Problem 5.3: Become Shakespeare
Great! Now let's try to run our functions with some actual data. The following snippet included in the skeleton code will return a list containing the words in all of the works of Shakespeare.
def shakespeare_tokens(url='https://www.composingprograms.com/shakespeare.txt'):
"""Return the words of Shakespeare's plays as a list."""
from urllib.request import urlopen
shakespeare = urlopen(url)
return shakespeare.read().decode(encoding='ascii').split()
Uncomment the following two lines to run the above function and build the successors table from those tokens.
# Uncomment the following two lines
# tokens = shakespeare_tokens()
# table = build_successors_table(tokens)
Next, let's define a utility function that constructs sentences from this successors table:
>>> def sent():
... return construct_sent('The', table)
>>> sent()
" The plebeians have done us must be news-cramm'd."
>>> sent()
" The ravish'd thee , with the mercy of beauty!"
>>> sent()
" The bird of Tunis , or two white and plucker down with better ; that's God's sake."
Notice that all the sentences start with the word "The". With a few modifications, we can make our sentences start with a random word. The following random_sent function (defined in your starter file) will do the trick:
def random_sent():
import random
return construct_sent(random.choice(table['.']), table)

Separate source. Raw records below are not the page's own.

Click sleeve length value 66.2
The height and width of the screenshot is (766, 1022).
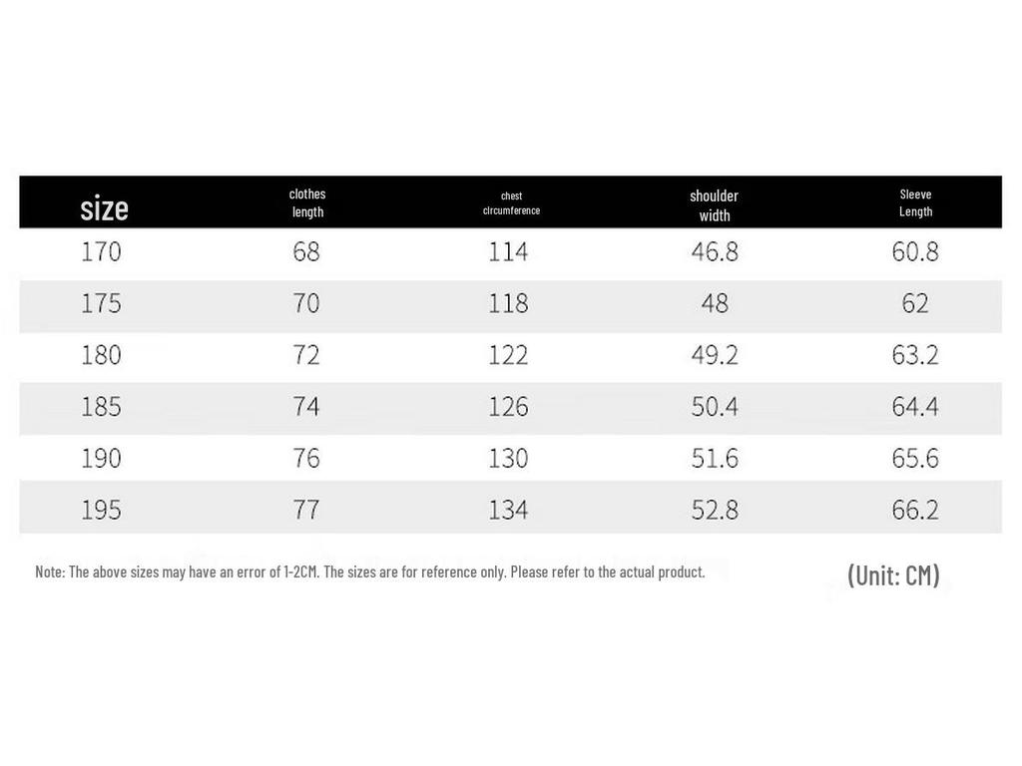(x=915, y=511)
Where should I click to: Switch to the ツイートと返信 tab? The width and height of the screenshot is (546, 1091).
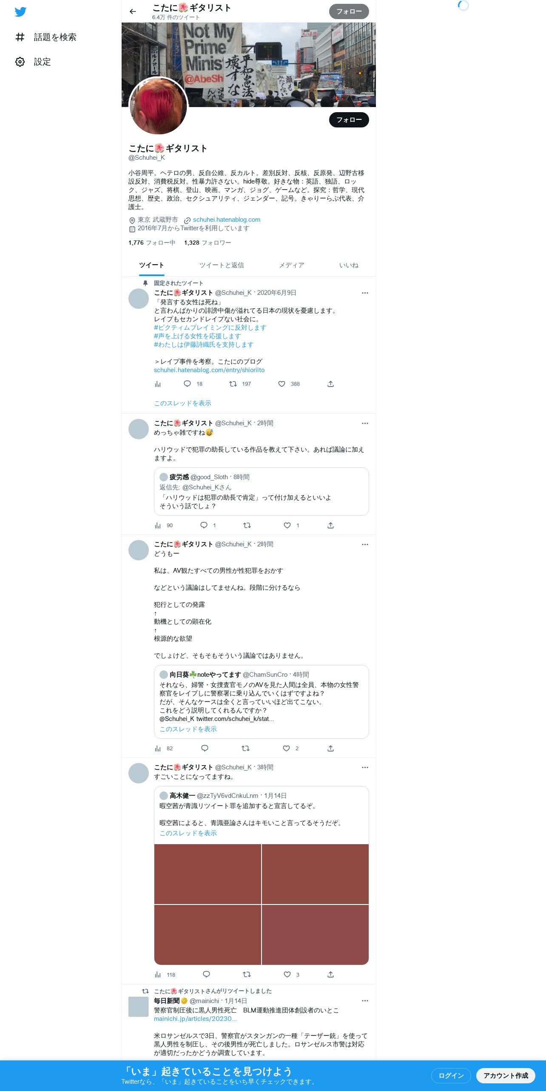coord(222,266)
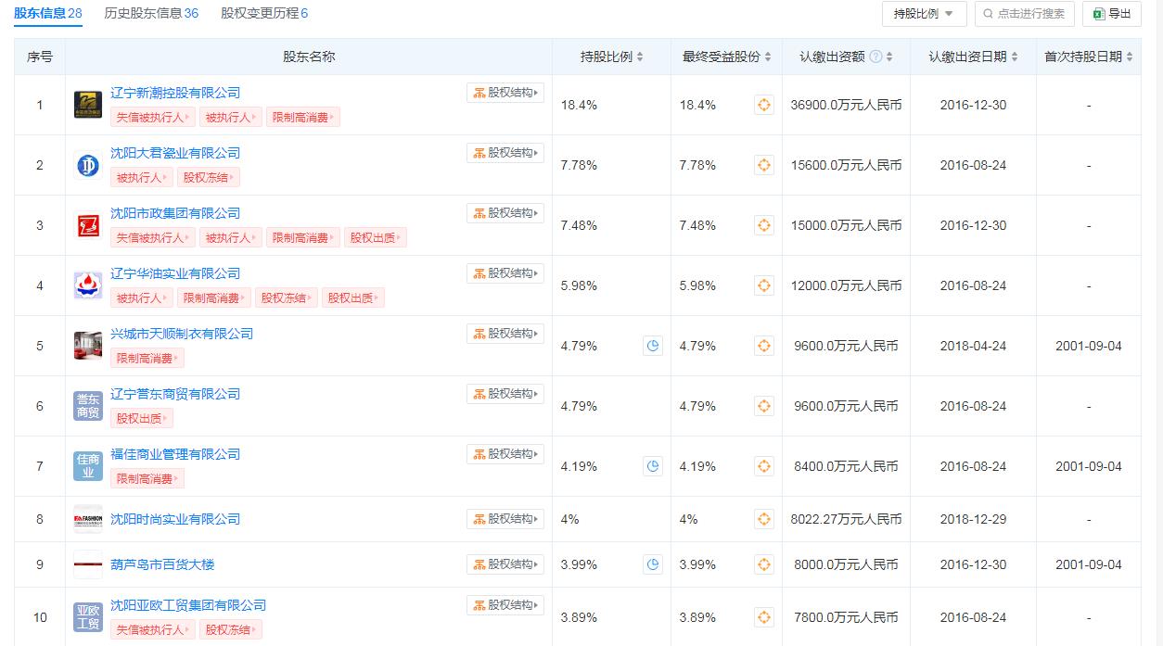Screen dimensions: 1163x646
Task: Click the orange beneficiary icon in row 1
Action: pyautogui.click(x=763, y=105)
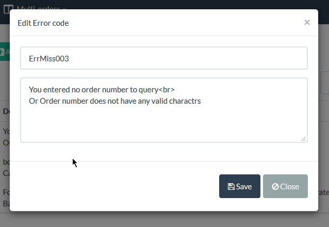Viewport: 329px width, 227px height.
Task: Open the Multi orders menu
Action: pos(37,9)
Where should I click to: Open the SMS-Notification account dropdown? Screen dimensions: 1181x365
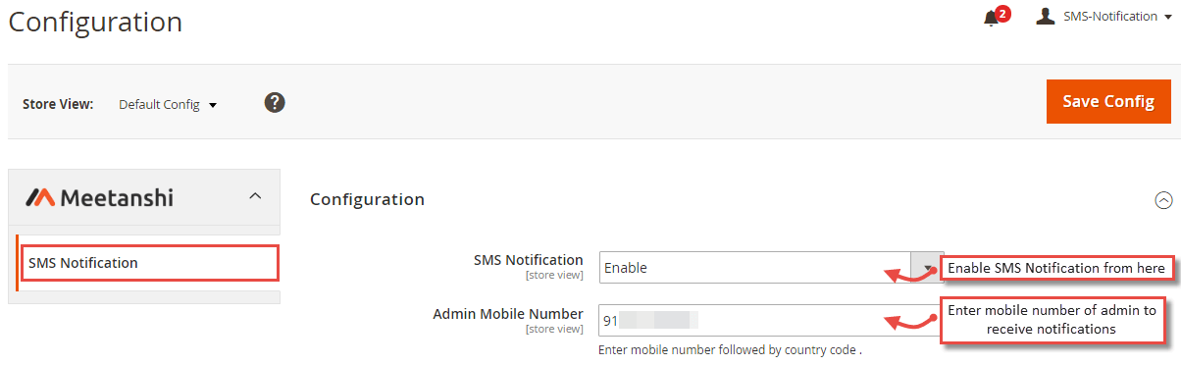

Go ahead and load your file into Python (be sure to use the -i flag). You can now call the random_sent function to generate random Shakespearean sentences!
>>> random_sent()
" Long live by thy name , then , Dost thou more angel , good Master Deep-vow , And tak'st more ado but following her , my sight Of speaking false!"
>>> random_sent()
" Yes , why blame him , as is as I shall find a case , That plays at the public weal or the ghost."